Copy the entries that follow, exactly and completely.

Data excerpts:
┌────────
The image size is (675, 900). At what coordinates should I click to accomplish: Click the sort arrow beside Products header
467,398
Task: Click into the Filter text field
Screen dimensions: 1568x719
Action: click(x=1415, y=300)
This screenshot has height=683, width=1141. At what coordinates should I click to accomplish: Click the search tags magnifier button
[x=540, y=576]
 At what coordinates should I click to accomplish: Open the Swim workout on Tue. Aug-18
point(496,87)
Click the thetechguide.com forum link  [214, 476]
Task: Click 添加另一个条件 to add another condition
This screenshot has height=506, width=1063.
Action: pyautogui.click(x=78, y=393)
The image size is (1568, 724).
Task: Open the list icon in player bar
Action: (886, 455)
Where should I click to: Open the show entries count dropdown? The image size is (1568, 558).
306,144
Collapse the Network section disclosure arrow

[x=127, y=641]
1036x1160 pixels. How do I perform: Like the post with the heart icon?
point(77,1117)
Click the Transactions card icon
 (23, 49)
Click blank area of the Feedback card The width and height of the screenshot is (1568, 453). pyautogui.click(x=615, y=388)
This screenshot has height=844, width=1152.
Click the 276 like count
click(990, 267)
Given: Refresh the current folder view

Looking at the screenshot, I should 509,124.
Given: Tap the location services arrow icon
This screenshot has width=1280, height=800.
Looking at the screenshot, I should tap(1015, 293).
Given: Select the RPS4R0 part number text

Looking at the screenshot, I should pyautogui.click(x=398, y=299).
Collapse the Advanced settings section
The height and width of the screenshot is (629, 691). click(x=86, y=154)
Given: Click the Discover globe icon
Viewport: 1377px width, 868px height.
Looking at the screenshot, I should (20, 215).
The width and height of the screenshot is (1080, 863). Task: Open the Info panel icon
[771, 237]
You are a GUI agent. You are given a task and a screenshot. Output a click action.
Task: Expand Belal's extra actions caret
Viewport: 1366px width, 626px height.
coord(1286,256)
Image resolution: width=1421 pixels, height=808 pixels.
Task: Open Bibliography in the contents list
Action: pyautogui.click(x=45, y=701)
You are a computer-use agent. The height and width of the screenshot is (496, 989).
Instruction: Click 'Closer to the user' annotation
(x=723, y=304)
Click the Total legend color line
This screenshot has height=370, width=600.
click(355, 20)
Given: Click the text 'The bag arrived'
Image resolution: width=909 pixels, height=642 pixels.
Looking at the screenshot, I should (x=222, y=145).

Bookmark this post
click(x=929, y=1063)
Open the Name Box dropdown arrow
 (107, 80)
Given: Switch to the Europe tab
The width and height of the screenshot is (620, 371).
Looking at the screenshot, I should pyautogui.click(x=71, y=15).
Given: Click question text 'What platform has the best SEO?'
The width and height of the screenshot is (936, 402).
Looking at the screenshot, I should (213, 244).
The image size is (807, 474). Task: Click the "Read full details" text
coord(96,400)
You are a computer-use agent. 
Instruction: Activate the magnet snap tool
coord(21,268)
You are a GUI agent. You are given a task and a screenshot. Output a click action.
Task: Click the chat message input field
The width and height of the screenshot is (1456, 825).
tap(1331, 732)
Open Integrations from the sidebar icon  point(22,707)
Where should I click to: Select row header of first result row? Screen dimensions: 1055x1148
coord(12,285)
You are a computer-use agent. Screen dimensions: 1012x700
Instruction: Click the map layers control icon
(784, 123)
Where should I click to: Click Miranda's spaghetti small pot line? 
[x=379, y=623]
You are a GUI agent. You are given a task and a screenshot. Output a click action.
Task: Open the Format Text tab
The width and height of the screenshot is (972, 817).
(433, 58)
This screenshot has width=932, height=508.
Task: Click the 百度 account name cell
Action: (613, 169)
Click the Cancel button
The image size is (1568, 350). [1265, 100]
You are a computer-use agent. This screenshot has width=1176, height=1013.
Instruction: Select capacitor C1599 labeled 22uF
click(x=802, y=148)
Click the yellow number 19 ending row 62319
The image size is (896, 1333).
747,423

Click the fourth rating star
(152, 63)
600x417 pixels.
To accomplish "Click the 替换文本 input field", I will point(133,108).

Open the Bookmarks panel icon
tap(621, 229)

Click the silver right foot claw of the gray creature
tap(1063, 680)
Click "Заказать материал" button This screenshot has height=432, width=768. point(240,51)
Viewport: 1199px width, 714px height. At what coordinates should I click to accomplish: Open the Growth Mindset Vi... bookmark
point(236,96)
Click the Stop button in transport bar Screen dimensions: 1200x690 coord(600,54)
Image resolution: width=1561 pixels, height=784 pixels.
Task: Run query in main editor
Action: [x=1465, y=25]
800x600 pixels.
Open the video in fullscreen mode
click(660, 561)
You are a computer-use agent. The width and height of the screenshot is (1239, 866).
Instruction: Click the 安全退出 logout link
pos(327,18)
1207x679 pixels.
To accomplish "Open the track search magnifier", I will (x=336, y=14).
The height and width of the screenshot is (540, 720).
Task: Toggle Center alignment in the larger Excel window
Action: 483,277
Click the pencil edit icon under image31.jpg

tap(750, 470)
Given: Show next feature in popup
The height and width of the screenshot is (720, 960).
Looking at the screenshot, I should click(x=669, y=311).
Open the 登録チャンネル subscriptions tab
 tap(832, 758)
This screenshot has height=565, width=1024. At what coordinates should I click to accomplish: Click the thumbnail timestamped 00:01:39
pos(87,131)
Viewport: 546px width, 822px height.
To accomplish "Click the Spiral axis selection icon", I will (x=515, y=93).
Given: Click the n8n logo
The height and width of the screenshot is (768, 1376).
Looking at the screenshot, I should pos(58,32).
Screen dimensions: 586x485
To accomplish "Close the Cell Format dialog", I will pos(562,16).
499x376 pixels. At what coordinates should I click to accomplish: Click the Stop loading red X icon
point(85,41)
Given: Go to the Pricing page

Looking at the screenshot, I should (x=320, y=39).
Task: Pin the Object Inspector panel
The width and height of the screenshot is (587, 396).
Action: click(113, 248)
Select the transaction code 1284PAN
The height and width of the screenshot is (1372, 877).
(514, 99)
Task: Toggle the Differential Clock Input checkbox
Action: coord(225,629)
└────────
Response to the task:
The image size is (675, 900). At what coordinates should I click to accomplish: Click the sort arrow beside Products header
467,398
Task: Click into the Filter text field
Screen dimensions: 1568x719
Action: click(x=1415, y=300)
This screenshot has height=683, width=1141. At what coordinates should I click to accomplish: Click the search tags magnifier button
[x=540, y=576]
 At what coordinates should I click to accomplish: Open the Swim workout on Tue. Aug-18
point(496,87)
Click the thetechguide.com forum link  [214, 476]
Task: Click 添加另一个条件 to add another condition
This screenshot has height=506, width=1063.
Action: pyautogui.click(x=78, y=393)
The image size is (1568, 724).
Task: Open the list icon in player bar
Action: (886, 455)
Where should I click to: Open the show entries count dropdown? The image size is (1568, 558).
306,144
Collapse the Network section disclosure arrow

[x=127, y=641]
1036x1160 pixels. How do I perform: Like the post with the heart icon?
point(77,1117)
Click the Transactions card icon
 (23, 49)
Click blank area of the Feedback card The width and height of the screenshot is (1568, 453). pyautogui.click(x=615, y=388)
This screenshot has height=844, width=1152.
Click the 276 like count
click(990, 267)
Given: Refresh the current folder view

Looking at the screenshot, I should 509,124.
Given: Tap the location services arrow icon
This screenshot has width=1280, height=800.
Looking at the screenshot, I should tap(1015, 293).
Given: Select the RPS4R0 part number text

Looking at the screenshot, I should pyautogui.click(x=398, y=299).
Collapse the Advanced settings section
The height and width of the screenshot is (629, 691). click(x=86, y=154)
Given: Click the Discover globe icon
Viewport: 1377px width, 868px height.
Looking at the screenshot, I should (20, 215).
The width and height of the screenshot is (1080, 863). Task: Open the Info panel icon
[771, 237]
You are a GUI agent. You are given a task and a screenshot. Output a click action.
Task: Expand Belal's extra actions caret
Viewport: 1366px width, 626px height.
coord(1286,256)
Image resolution: width=1421 pixels, height=808 pixels.
Task: Open Bibliography in the contents list
Action: pyautogui.click(x=45, y=701)
You are a computer-use agent. The height and width of the screenshot is (496, 989).
Instruction: Click 'Closer to the user' annotation
(x=723, y=304)
Click the Total legend color line
This screenshot has height=370, width=600.
click(355, 20)
Given: Click the text 'The bag arrived'
Image resolution: width=909 pixels, height=642 pixels.
Looking at the screenshot, I should (x=222, y=145).

Bookmark this post
click(x=929, y=1063)
Open the Name Box dropdown arrow
 (107, 80)
Given: Switch to the Europe tab
The width and height of the screenshot is (620, 371).
Looking at the screenshot, I should pyautogui.click(x=71, y=15).
Given: Click question text 'What platform has the best SEO?'
The width and height of the screenshot is (936, 402).
Looking at the screenshot, I should (213, 244).
The image size is (807, 474). Task: Click the "Read full details" text
coord(96,400)
You are a computer-use agent. 
Instruction: Activate the magnet snap tool
coord(21,268)
You are a GUI agent. You are given a task and a screenshot. Output a click action.
Task: Click the chat message input field
The width and height of the screenshot is (1456, 825).
tap(1331, 732)
Open Integrations from the sidebar icon  point(22,707)
Where should I click to: Select row header of first result row? Screen dimensions: 1055x1148
coord(12,285)
You are a computer-use agent. Screen dimensions: 1012x700
Instruction: Click the map layers control icon
(784, 123)
Where should I click to: Click Miranda's spaghetti small pot line? 
[x=379, y=623]
You are a GUI agent. You are given a task and a screenshot. Output a click action.
Task: Open the Format Text tab
The width and height of the screenshot is (972, 817).
(433, 58)
This screenshot has width=932, height=508.
Task: Click the 百度 account name cell
Action: (613, 169)
Click the Cancel button
The image size is (1568, 350). [1265, 100]
You are a computer-use agent. This screenshot has width=1176, height=1013.
Instruction: Select capacitor C1599 labeled 22uF
click(x=802, y=148)
Click the yellow number 19 ending row 62319
The image size is (896, 1333).
747,423

Click the fourth rating star
(152, 63)
600x417 pixels.
To accomplish "Click the 替换文本 input field", I will point(133,108).

Open the Bookmarks panel icon
tap(621, 229)

Click the silver right foot claw of the gray creature
tap(1063, 680)
Click "Заказать материал" button This screenshot has height=432, width=768. point(240,51)
Viewport: 1199px width, 714px height. At what coordinates should I click to accomplish: Open the Growth Mindset Vi... bookmark
point(236,96)
Click the Stop button in transport bar Screen dimensions: 1200x690 coord(600,54)
Image resolution: width=1561 pixels, height=784 pixels.
Task: Run query in main editor
Action: [x=1465, y=25]
800x600 pixels.
Open the video in fullscreen mode
click(660, 561)
You are a computer-use agent. The width and height of the screenshot is (1239, 866).
Instruction: Click the 安全退出 logout link
pos(327,18)
1207x679 pixels.
To accomplish "Open the track search magnifier", I will (x=336, y=14).
The height and width of the screenshot is (540, 720).
Task: Toggle Center alignment in the larger Excel window
Action: 483,277
Click the pencil edit icon under image31.jpg

tap(750, 470)
Given: Show next feature in popup
The height and width of the screenshot is (720, 960).
Looking at the screenshot, I should click(x=669, y=311).
Open the 登録チャンネル subscriptions tab
 tap(832, 758)
This screenshot has height=565, width=1024. At what coordinates should I click to accomplish: Click the thumbnail timestamped 00:01:39
pos(87,131)
Viewport: 546px width, 822px height.
To accomplish "Click the Spiral axis selection icon", I will (x=515, y=93).
Given: Click the n8n logo
The height and width of the screenshot is (768, 1376).
Looking at the screenshot, I should pos(58,32).
Screen dimensions: 586x485
To accomplish "Close the Cell Format dialog", I will pos(562,16).
499x376 pixels. At what coordinates should I click to accomplish: Click the Stop loading red X icon
point(85,41)
Given: Go to the Pricing page

Looking at the screenshot, I should (x=320, y=39).
Task: Pin the Object Inspector panel
The width and height of the screenshot is (587, 396).
Action: click(113, 248)
Select the transaction code 1284PAN
The height and width of the screenshot is (1372, 877).
(514, 99)
Task: Toggle the Differential Clock Input checkbox
Action: coord(225,629)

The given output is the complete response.